Steven Brust is one of the four or five authors I ever recommend to others, but I'm getting to the point now where I feel I need to specify certain books so that people don't get the wrong impression. I'd rather have them learn about the author from the incomparable Jhereg than thinking this is the epitome of his writing...

So let's hope that we get back on track with the engaging stories again, because when he's hot, no other author compares...
20 of 23 people found the following review helpful
5.0 out of 5 stars Spectacular March 29 2011
By Shawn P. Cooke - Published on Amazon.com
Format:Hardcover
Okay, well that was just a Taltos fanboy's dream.

Fair warning, I've liked pretty much every book in this series, even Jhegaala, which was too convoluted and ponderous for me to get much of a buzz from. But this makes up for it fifteen times over. We get tantalizing hints at longstanding questions, not to mention the reappearance of fan-favorite characters... and a certain fan-favorite narrator.
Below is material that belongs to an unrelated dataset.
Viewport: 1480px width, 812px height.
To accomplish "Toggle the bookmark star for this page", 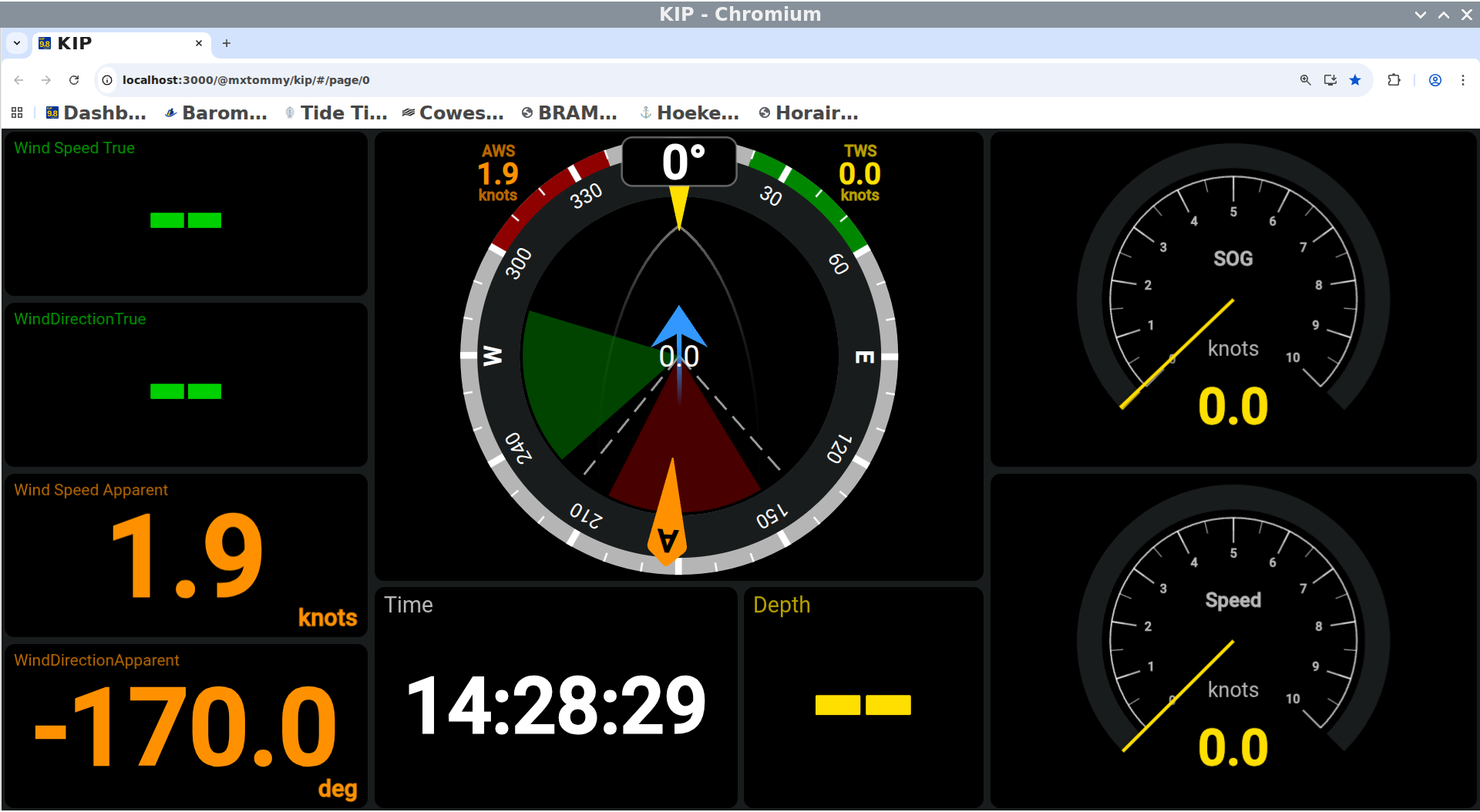I will click(x=1355, y=80).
This is not a good entry point into this series. It was written for people who have read both the last twelve Taltos novels as well as the five Phoenix Guards books. Anyone else might well be lost. But read them. You're in for a treat.
10 of 10 people found the following review helpful
2.0 out of 5 stars Tiassa Sept. 11 2011
By G. Reents - Published on Amazon.com
Format:Hardcover|Verified Purchase
I've read the Vlad Taltos series since they first came out. Over the years I've really enjoyed them. But, since Vlad left Andrilankha the series has lost a lot of luster. Brust seems to like to experiment with writing styles and at times seems bored with his character.
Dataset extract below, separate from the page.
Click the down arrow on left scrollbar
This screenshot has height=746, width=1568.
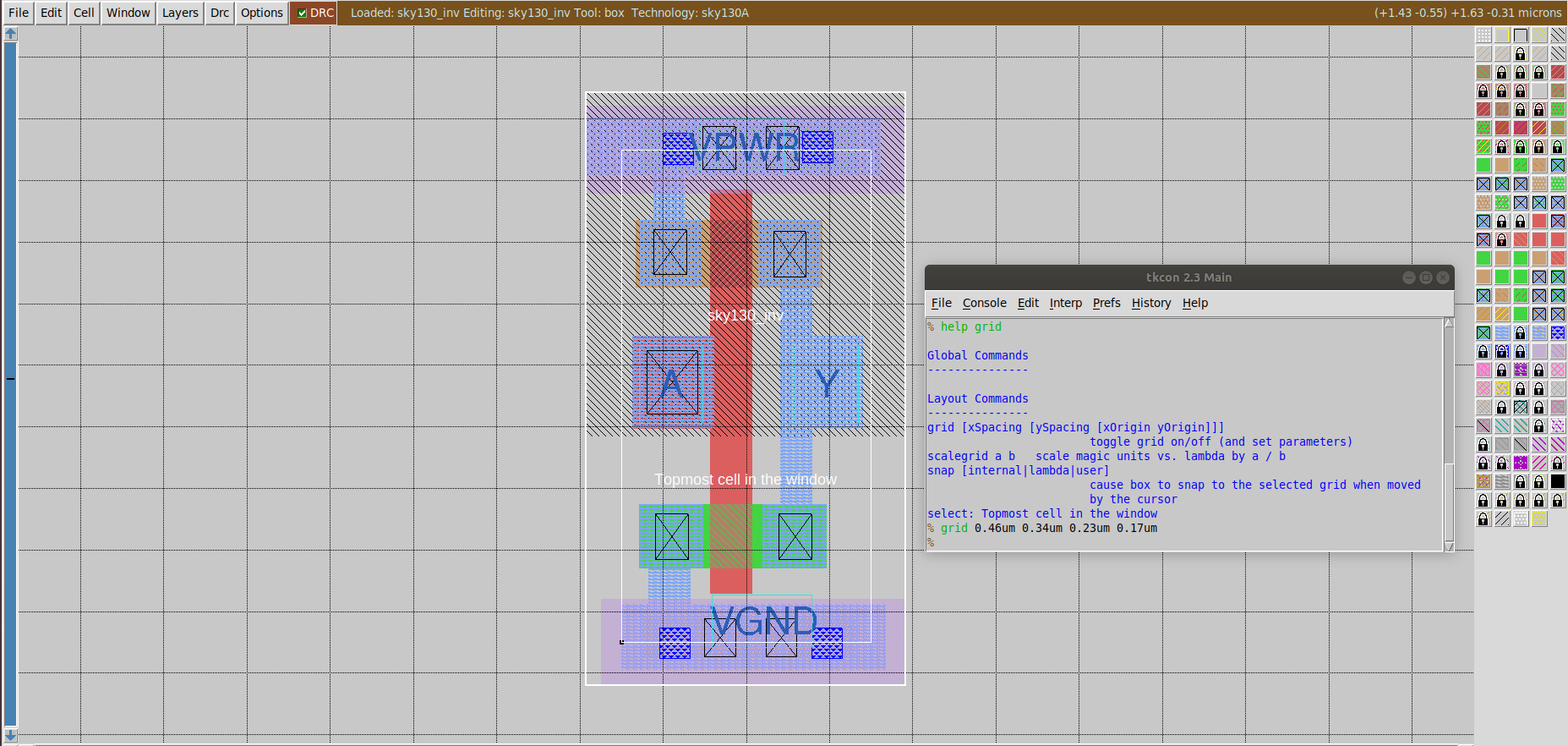10,737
In Tiassa he wastes many pages of text with the weird convoluted style he uses in 500 Years After. He can actually write 5 pages of text to cover a paragraphs worth of plot. I keep hoping he brings Vlad back to Andrilankha and gets back to what the made the series in the first place.

I'm losing hope, though. Pity. This was once my favorite series and I waited for each installment.
4 of 4 people found the following review helpful
2.0 out of 5 stars Last Third Is Insultingly Dull Feb. 19 2012
By Youngfrey - Published on Amazon.com
Format:Hardcover
My impression of this book is it's what an author writes to answer demands for a book he doesn't want to write. A way to say "Here, happy now?". When they know you won't be happy so they can feel satisfied with their having not wanted to write it. That said, there are enjoyable parts of the novel but it doesn't really advance the plot. It's a holding pattern book that has a section written in a very polarizing style that many people cannot stand. It comes down to whether or not you like his Khaavren Romances. If you hate them, you will find the writing style of the final 1/3 of the book an interminable slog.